For athwart the stem at the whaleboat’s bow,
I would have held the harpoon myself,
and in the killing thrill of my kind, thrust the barbed iron
point deep into black and barnacled hide,

then crouched beneath peaked oars and gunwales,
full of fear and glee, while the struck whale ran
and flying line sang through the bounding craft
and plunged smoking into the sea.

I, too, would have cast the blood of kin on cold waves,
and seeking the heart, driven the long lance into lungs,
dyeing the sea with the hot, red rush,
darkening even the turquoise waters of paradise,

and after, I would have carved scenes of sailing ships
at sunset on their teeth and seasoned bones,
and written poetry in the warm golden light of oil
rendered from their sacred, slaughtered flesh.

Harsh Poetry and the Purpose of Publishing

I received a submission recently from Eric Paul Shaffer, who included a poem called “Whales at Sunset” and who introduced the poem like this in his cover letter:

Because some editors have said that the ecological implications of ‘Whales at Sunset’ are too harsh, after reading ALBATROSS (#18), I particularly wanted you to see the poem. It was included in my recent book LAHAINA NOON, but has never been published elsewhere. I read your guidelines carefully, but I saw no mention of a policy on previously published work, so I thought I would include it, in hopes you might find it of interest.

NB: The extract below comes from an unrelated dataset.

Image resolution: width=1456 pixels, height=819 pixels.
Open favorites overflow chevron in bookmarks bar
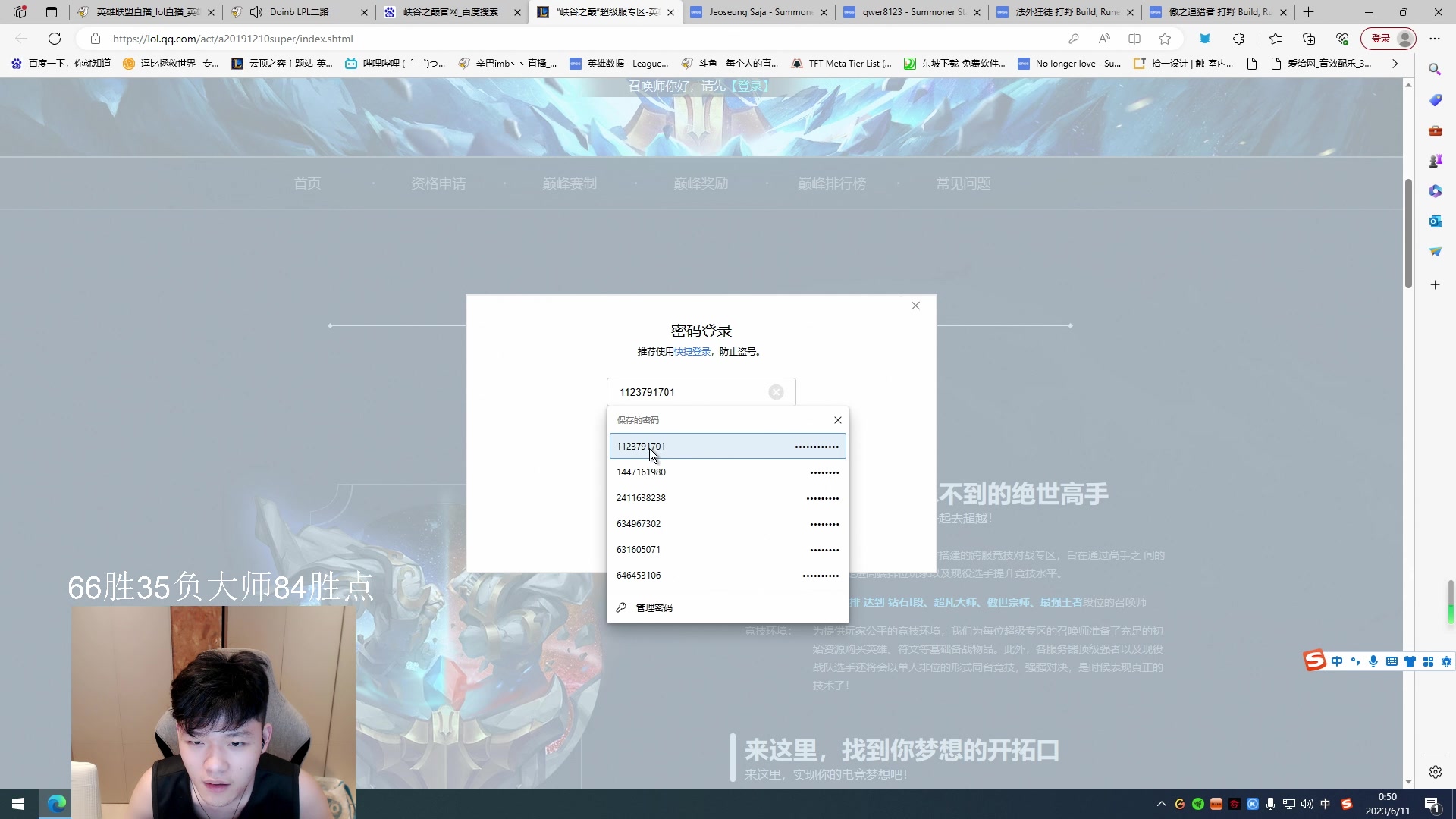pos(1394,64)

Now I was pleased that he thought to send it to me, and pleased also at the thought that we publish poetry that is “too harsh.” Harsh poetry is the kind that needs to be given voice, given the state of the planet these days. When I read the poem, I thought it was perfect, but I did not accept it because it had already been published. I’ll try to explain my rationale.

My understanding of the purpose of publishing individual poems in journals is to build a record of publication to demonstrate that one’s work has been recognized and featured by other editors. Once one had enough credits, one could prepare a chapbook or book manuscript with the hope of finding a publisher for a longer collection of work. The hoped-for end result is to have a book published. If the poem is already published in a book, then there is no reason to then publish it in a journal, in my mind. This is why I didn’t see the need of mentioning this in the writer’s guidelines; it just seemed self-evident to me.

I can understand the desire to increase the audience for a poem, but once the poem has been published, it has its audience–the book.

There are a couple of other more selfish reasons for not accepting it, much as I liked it. First, I only have so much “real-estate” (i.e. pages) and so I guard it jealously. I often wrestle with a poem, reading a submission two or three times over a period of two to three months before accepting or rejecting, because the space is so scarce. Second, I hope that my poets will go on and publish a chapbook or book so that ALBATROSS can be listed among the credits. This gives the journal more exposure and demonstrates the good taste of the editor (after all, s/he accepted a poem by someone who published a chap/book!).

These are also reasons I am so adamantly opposed to receiving simultaneous submissions, because of this mechanics of publishing. If you have published the same poem in two journals and then publish a book, who will you credit? If you publish a poem in one or two journals, why stop there–why not publish it in 5 or 10? And then who gets the credit?